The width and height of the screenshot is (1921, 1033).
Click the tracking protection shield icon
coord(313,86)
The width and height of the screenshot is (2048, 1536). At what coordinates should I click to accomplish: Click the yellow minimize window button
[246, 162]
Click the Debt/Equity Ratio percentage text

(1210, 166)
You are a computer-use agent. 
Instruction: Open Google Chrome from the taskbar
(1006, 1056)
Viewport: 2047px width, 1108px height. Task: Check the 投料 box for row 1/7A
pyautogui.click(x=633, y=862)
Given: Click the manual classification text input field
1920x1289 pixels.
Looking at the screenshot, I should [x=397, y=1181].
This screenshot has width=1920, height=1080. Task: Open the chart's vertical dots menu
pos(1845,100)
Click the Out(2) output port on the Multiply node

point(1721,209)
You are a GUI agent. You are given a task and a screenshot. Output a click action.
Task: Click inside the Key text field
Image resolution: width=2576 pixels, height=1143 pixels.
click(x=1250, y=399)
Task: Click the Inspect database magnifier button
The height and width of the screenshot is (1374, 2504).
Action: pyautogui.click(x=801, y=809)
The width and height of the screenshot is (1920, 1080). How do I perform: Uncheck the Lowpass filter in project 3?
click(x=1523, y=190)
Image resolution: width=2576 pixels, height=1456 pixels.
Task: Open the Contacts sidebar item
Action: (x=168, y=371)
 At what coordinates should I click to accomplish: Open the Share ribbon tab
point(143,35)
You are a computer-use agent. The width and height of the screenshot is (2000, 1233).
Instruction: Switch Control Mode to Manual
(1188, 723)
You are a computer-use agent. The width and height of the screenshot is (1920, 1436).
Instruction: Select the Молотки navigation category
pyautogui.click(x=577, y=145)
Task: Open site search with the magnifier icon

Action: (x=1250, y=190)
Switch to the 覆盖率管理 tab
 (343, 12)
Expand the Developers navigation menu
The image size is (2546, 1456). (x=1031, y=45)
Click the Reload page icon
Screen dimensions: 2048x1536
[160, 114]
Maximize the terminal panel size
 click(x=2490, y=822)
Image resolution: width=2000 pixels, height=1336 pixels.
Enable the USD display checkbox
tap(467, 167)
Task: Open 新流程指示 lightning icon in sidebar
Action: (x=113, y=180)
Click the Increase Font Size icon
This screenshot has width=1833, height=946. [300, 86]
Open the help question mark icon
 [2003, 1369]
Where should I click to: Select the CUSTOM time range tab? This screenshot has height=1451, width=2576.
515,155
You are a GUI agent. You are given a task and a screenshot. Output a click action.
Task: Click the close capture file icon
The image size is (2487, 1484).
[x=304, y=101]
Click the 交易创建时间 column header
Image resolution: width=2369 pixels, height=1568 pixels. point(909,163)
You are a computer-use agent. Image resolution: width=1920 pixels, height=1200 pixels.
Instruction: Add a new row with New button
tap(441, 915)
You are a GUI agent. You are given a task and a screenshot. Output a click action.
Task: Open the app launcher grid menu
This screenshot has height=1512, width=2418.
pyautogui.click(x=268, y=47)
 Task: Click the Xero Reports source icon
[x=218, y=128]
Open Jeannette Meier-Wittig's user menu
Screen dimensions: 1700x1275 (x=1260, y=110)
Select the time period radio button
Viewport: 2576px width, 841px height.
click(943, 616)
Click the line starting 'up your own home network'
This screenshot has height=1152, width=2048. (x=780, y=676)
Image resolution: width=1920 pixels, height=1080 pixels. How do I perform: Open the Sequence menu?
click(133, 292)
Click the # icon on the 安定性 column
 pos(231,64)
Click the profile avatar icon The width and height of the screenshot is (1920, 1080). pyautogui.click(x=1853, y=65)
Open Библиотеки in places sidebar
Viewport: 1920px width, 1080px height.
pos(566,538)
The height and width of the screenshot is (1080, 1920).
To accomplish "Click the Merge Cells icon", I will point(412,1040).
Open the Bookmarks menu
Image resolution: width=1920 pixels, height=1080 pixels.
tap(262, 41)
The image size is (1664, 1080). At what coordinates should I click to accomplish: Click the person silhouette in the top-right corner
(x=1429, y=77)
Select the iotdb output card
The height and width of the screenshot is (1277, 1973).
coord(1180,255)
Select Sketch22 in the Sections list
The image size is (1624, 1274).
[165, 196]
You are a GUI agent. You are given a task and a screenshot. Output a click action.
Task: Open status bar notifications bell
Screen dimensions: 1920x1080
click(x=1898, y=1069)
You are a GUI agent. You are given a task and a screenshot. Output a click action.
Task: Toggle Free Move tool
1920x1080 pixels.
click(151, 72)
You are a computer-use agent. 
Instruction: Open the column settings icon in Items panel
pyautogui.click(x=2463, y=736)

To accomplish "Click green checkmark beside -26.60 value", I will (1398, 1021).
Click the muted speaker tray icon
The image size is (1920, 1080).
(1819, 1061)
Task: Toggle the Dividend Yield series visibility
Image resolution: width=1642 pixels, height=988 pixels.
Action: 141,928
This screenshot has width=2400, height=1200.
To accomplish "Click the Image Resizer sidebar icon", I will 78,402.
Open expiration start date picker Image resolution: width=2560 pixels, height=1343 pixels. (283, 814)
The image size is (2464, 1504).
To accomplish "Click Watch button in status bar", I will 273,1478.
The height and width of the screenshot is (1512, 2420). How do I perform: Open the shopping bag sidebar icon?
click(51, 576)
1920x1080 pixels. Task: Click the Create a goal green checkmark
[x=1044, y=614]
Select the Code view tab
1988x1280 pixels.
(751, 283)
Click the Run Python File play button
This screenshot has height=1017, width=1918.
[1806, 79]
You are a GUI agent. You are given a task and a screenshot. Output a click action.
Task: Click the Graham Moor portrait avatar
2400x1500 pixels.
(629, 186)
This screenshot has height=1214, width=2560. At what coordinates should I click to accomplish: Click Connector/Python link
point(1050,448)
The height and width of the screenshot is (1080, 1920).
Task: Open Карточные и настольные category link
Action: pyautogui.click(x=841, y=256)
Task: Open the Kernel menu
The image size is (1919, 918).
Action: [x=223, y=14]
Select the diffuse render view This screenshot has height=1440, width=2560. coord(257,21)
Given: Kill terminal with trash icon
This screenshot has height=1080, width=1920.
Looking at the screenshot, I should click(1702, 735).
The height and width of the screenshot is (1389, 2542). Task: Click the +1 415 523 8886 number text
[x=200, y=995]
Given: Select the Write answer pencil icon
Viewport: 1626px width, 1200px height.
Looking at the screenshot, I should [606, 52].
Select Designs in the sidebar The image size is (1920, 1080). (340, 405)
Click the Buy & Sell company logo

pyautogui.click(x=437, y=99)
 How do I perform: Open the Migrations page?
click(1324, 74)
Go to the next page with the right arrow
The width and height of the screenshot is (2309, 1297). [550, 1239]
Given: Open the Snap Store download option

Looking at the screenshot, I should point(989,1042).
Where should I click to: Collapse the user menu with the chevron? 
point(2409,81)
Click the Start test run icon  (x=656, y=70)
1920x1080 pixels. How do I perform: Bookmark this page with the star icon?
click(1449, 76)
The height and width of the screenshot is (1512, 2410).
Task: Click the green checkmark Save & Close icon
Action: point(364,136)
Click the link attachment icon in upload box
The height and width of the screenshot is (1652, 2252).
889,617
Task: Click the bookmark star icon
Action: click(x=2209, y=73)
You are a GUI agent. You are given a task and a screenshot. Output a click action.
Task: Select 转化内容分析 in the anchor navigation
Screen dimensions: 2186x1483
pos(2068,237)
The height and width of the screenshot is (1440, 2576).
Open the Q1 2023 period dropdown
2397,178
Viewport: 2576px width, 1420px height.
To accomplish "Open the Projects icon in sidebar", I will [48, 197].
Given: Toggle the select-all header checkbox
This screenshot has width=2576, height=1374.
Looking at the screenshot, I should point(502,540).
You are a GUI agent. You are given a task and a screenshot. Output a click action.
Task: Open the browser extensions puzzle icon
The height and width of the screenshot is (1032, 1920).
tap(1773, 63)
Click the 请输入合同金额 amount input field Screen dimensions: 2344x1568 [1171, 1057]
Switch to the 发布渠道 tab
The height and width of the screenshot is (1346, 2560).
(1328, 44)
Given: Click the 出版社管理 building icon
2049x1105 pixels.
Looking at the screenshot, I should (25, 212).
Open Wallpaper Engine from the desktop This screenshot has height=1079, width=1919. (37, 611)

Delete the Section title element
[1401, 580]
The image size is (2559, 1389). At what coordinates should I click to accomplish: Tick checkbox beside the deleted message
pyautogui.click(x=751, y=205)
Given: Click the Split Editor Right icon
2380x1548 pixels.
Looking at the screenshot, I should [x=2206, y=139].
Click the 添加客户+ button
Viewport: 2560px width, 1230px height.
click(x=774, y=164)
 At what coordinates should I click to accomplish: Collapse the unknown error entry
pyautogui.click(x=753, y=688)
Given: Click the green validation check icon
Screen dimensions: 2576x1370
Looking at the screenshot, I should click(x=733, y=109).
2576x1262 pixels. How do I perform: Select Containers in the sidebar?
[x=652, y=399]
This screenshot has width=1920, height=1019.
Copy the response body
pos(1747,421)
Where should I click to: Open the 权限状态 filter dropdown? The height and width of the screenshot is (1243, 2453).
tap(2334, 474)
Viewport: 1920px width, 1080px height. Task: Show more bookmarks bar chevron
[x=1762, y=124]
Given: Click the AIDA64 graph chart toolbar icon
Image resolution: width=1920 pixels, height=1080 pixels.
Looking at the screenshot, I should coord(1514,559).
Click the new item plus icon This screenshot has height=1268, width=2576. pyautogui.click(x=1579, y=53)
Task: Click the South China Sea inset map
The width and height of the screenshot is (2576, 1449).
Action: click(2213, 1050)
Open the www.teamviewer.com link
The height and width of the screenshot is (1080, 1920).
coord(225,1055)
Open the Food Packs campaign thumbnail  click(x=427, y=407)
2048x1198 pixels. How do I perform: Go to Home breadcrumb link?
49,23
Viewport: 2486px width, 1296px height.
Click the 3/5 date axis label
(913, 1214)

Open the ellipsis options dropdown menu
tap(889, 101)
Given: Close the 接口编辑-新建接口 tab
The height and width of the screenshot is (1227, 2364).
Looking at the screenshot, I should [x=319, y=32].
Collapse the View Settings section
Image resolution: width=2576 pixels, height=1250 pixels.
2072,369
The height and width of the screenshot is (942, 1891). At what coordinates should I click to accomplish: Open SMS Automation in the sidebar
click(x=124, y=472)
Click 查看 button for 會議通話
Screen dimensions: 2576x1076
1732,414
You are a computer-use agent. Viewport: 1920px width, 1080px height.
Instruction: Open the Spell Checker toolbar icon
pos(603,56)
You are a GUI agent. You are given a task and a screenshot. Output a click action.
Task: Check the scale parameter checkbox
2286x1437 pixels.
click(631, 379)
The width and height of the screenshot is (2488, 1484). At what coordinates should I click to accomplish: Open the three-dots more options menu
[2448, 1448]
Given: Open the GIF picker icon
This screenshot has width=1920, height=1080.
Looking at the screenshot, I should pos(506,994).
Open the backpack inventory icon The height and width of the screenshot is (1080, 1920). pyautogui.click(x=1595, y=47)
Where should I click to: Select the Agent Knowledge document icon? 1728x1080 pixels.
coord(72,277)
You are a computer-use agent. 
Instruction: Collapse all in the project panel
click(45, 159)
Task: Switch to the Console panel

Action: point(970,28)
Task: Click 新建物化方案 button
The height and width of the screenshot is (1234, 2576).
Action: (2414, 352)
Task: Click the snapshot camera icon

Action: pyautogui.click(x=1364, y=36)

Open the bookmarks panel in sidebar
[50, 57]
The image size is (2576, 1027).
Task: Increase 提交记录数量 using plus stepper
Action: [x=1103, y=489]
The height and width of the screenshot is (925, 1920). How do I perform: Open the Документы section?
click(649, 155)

**What to do:**
All lines of the records containing "picker" should be shown.

**Solved problem:**
Open expiration start date picker Image resolution: width=2560 pixels, height=1343 pixels. (283, 814)
Given: Open the GIF picker icon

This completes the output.